Fue, pues, una equivocación. Tan incomprensible para muchos como la devolución del toro más bonito que saltó a la arena.

Ahora bien para mí que quien se equivocó de verdad fue José Antonio Morante de la Puebla. Y con esto le echó el freno a la crítica de la actuación de la presidencia no sea que salpique a mi buen amigo Jesús Martín Cartaya cuya sombra amable puede proteger durante la temporada al usía a cuyo lado toma asiento.

Digo que se equivocó ese torerazo en el que Sevilla ha vuelto a encontrar su ídolo en la torería porque después del valor, la pericia y la decisión que le echó al trasteo de su segundo enemigo, un manso peligroso que tenía tres y la bailadera, ya no le va a quedar razón alguna para rechazar a cualquier otro parecido como hacía, en tiempos felizmente idos, con ese mohín de niño mimado al que le niegan un caramelo.

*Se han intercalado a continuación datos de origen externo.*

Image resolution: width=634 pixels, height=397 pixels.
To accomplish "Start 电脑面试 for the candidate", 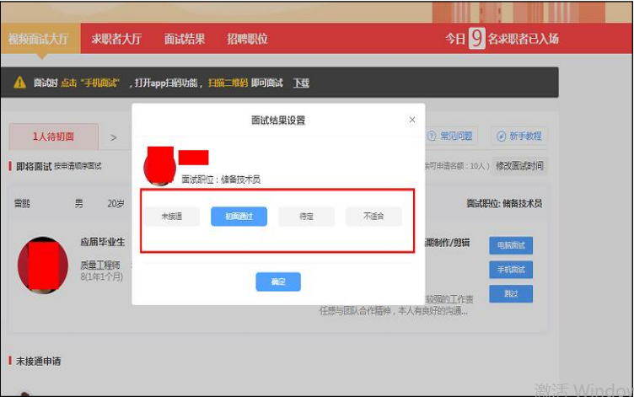I will coord(511,245).
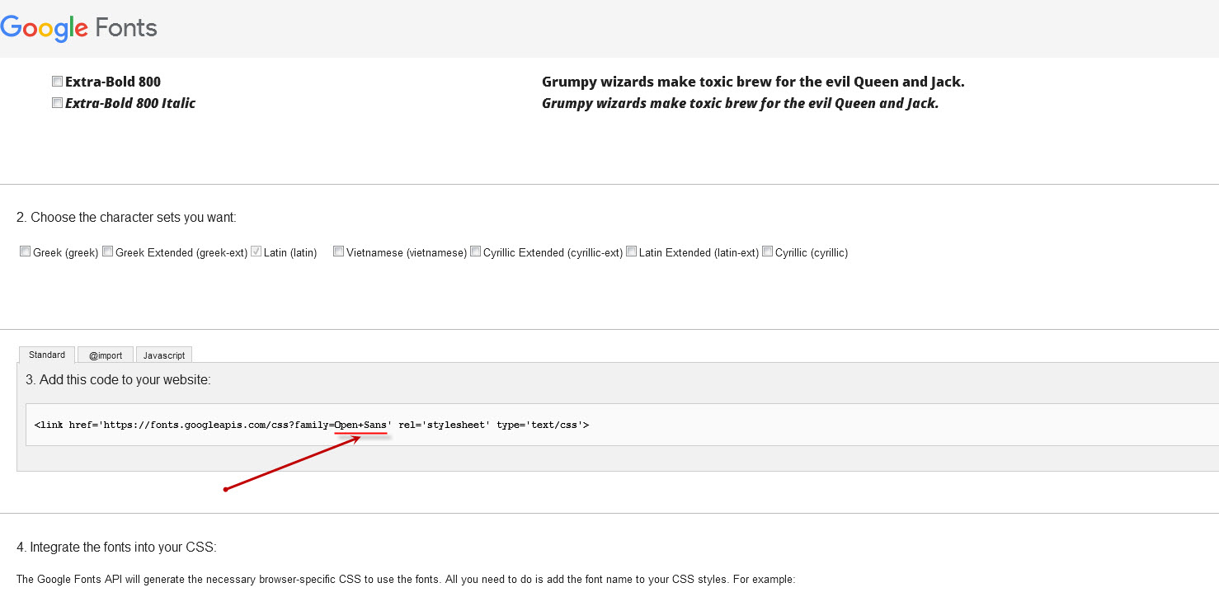Click the Extra-Bold 800 sample sentence
Screen dimensions: 1219x597
click(752, 82)
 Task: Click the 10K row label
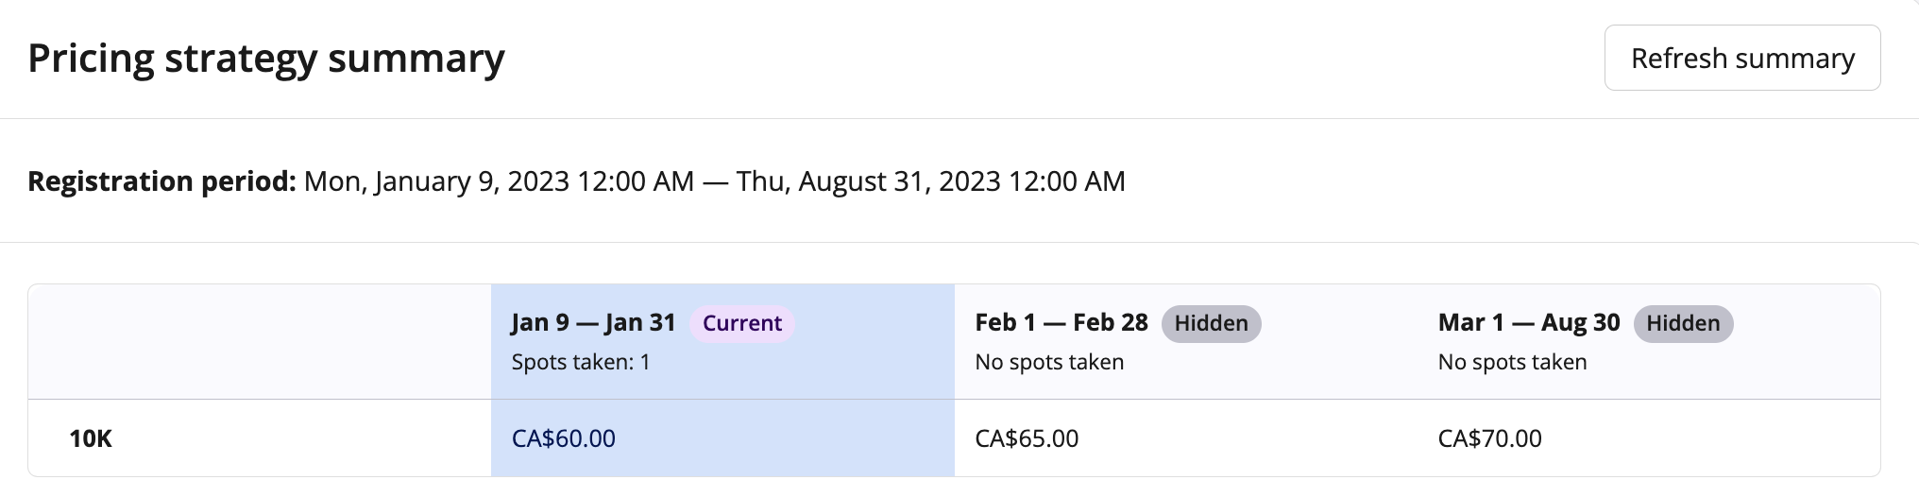(91, 438)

Yo recordé entonces un soneto que le escribí no ha mucho y con el que me atrevo a cerrar estas líneas apresuradas

El ala de un arcángel marismeño
abriose cual si fuera un camafeo
templando con la norma del toreo
al toro su fiereza en loco empeño.

El ala fue muleta en el diseño
del más florido y tierno devaneo:
coloquio con la fiera su aleteo;
delirio creador, su arte de ensueño.

¡Qué mágia! ¡Qué pureza! ¡Qué locura!
¡Qué plástica torera! ¡Qué elegante
la pose del espada, su apostura!

Pintor de la belleza fascinante
del arte del toreo, la figura
al pie lleva su firma… y es Morante.